Rund zwei Jahre nach Inkrafttreten des Gesetzes zur steuerlichen Förderung von Forschung und Entwicklung, kurz Forschungszulagengesetz – FZulG, zieht die Biotechnologie-Branche nach einer aktuellen Umfrage eine weitgehend positive Bilanz über das Förderinstrument.
So genaue Zahlen wie im Maschinenbau gibt es aber für die Biotechnologie derzeit nicht, da der zuständige VDI bisher nur komplette Wirtschaftszweige erfasst. Die Biotechnologie als Querschnittstechnologie von Pharma über Chemie bis Materialien und Lebensmittel sei derzeit nicht aus der Statistik herauszulesen, heißt es. Der Biotechnologie-Branchenverband BIO Deutschland e. V. behalf sich daher mit einer Umfrage bei seinen Mitgliedsunternehmen. 77 Prozent derer, die bereits Erfahrungen mit der Forschungszulage hatten, gaben an, diese sei positiv, nur 23 Prozent fanden diese negativ. Die positive Bewertung wurde vor allem von Unternehmen aus den Sektoren Therapie und Diagnostika, Enzyme und Auftragsforschung ausgestellt. Die meisten der negativen Rückmeldungen fallen in den Bereich Therapieentwicklung.

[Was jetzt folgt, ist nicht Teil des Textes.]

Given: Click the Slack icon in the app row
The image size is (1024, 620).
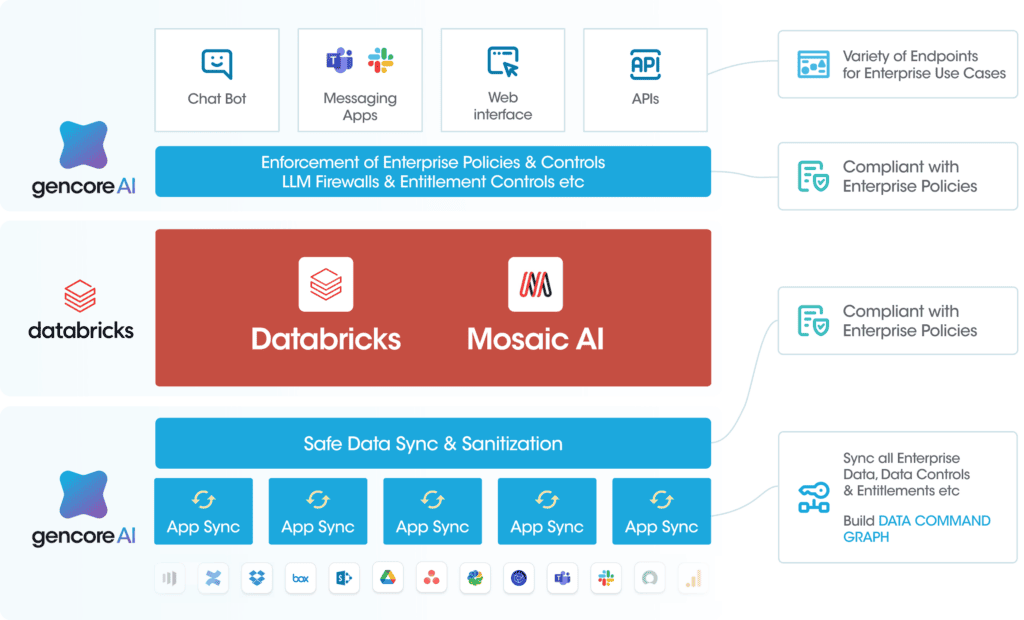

Heike Balzer, die gemeinsam mit Dirk Honold die Arbeitsgruppe Finanzen und Steuern der BIO Deutschland leitet, kommentiert: „Die Umfrageergebnisse und Kommentare unserer Unternehmen zeigen, dass die Forschungszulage eine sinnvolle Förderung zur Finanzierung kleinerer Forschungsprojekte und zur Unterstützung einer Anschubfinanzierung sein kann. Für großvolumige Forschungsvorhaben der medizinischen Biotechnologie ist sie allerdings nur ein kleiner Baustein zur Finanzierung und Förderung der Projekte. Trotz des mehrheitlich positiven Feedbacks unserer Unternehmen sehen wir dennoch Bedarf für Nachbesserungen, um die Förderung für deutlich mehr Unternehmen attraktiv und sinnvoll zu machen. Zu nennen wäre beispielsweise die Vereinfachung der Antragstellung. Zudem empfehlen wir die Erhöhung der Fördervolumina, die Anhebung des Fördersatzes um mindestens 5 auf 30 Prozent sowie eine deutliche Ausweitung beziehungsweise Abschaffung der Bemessungsgrundlage der förderfähigen Forschungsaufwendungen."

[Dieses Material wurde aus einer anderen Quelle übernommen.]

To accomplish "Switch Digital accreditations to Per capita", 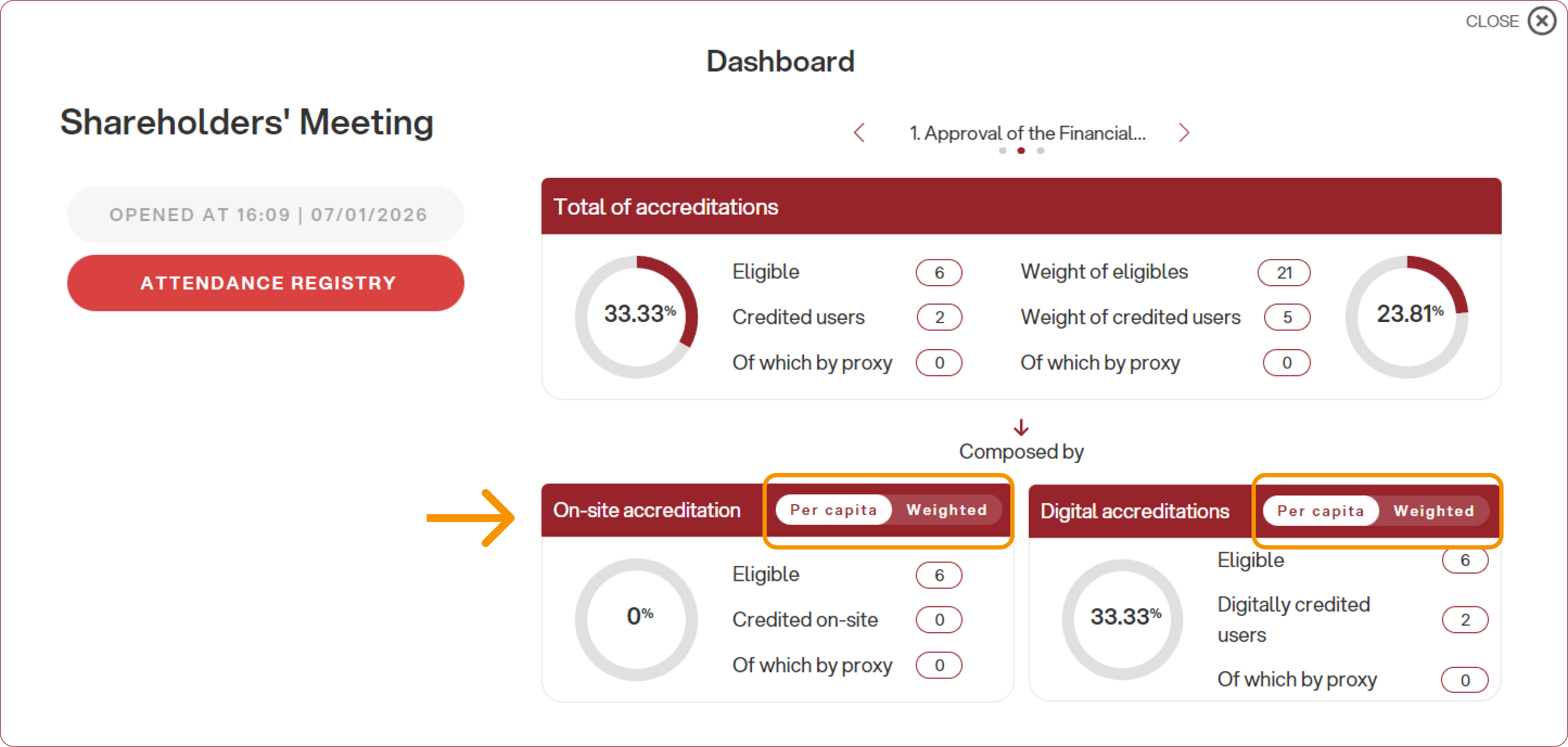I will coord(1320,511).
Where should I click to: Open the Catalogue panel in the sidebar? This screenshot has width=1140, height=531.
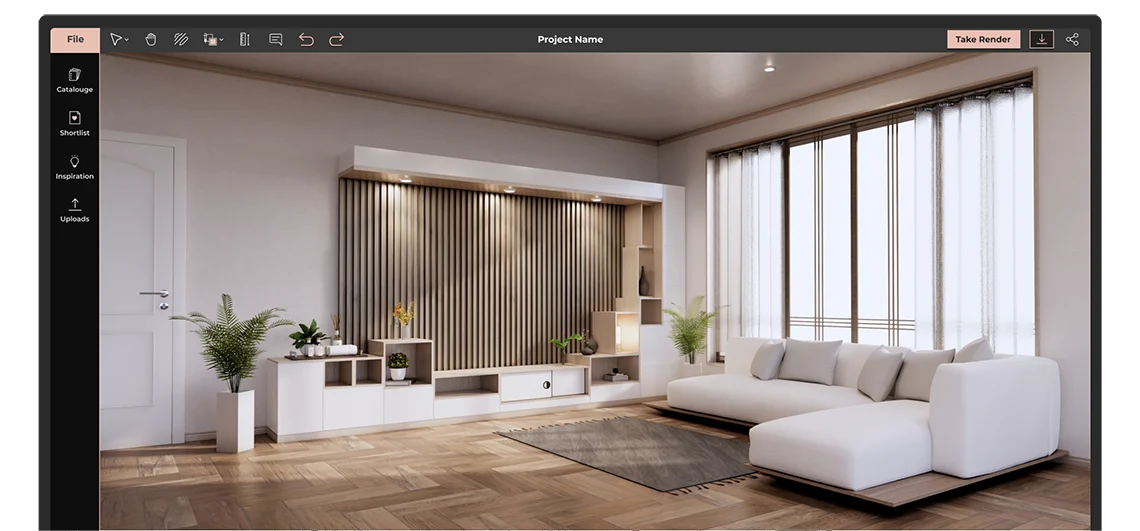75,80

Experten in der Beratung für die Antragsstellung gibt es einige. Gut vertraut mit den Bedürfnissen und Gepflogenheiten in der Biotechnologie ist Michaela-Rosemarie Hermann von Leyton. |transkript.de fragte nach, wo sie die größten Stolpersteine bei der Forschungszulage sieht. „Wir sehen die größten Hürden hinsichtlich Beantragung der Forschungszulage innerhalb des zweistufigen Antragsverfahrens, insbesondere in der 2. Stufe. Hier gibt es Probleme bei der Beantragung der konkret angefallenen Kosten pro Wirtschaftsjahr bei dem jeweilig zuständigen Finanzamt. Auffällig ist, dass bereits durch die Bescheinigungsstelle Forschungszulage (BSFZ) rechtsverbindlich genehmigte Projektkosten (1. Stufe) beim Finanzamt aufgrund von Interpretationsspielräumen Streichungen erfahren. Diese sind oftmals nicht nachvollziehbar. Leider unterliegt die Prüfung durch das Finanzamt zusätzlich keiner Frist, was den Prozess zur Erlangung der Forschungszulage um bis zu ein Jahr stark verlängern kann. So sind der lange Beantragungsprozess und Dokumentationsaufwand zur Vorbereitung auf eine mögliche Prüfung durch das Finanzamt ursächlich für den bisher verhaltenen Erfolg der Forschungszulage", so Hermann.
Die ursprünglich angesetzten Kosten für die Forschungszulage liegen bei jährlich rund 2,5 Mrd. Euro. Laut einer aktuellen Erhebung des ZEW wird davon nur ein sehr geringer Teil beantragt: „Nach den Plänen der Bundesregierung sollten bis zu 2,5 Mrd. Euro pro Jahr an forschende Unternehmen gezahlt werden. Wenn wir das Ergebnis unserer Befragung hochrechnen, ist von einem Abfluss aus der Forschungszulage von deutlich weniger als zehn Prozent der budgetierten Mittel auszugehen“, sagt Christian Rammer, zuständiger Projektleiter im ZEW in einem Gespräch mit table.media.
Auch Branchenkenner können derzeit keine Schätzungen abgeben, wie viele der beantragten Vorhaben aus der Biotechnologie-Branche stammen. Eine verbesserte Klassifizierung der Anträge wird derzeit beim zuständigen VDI überlegt.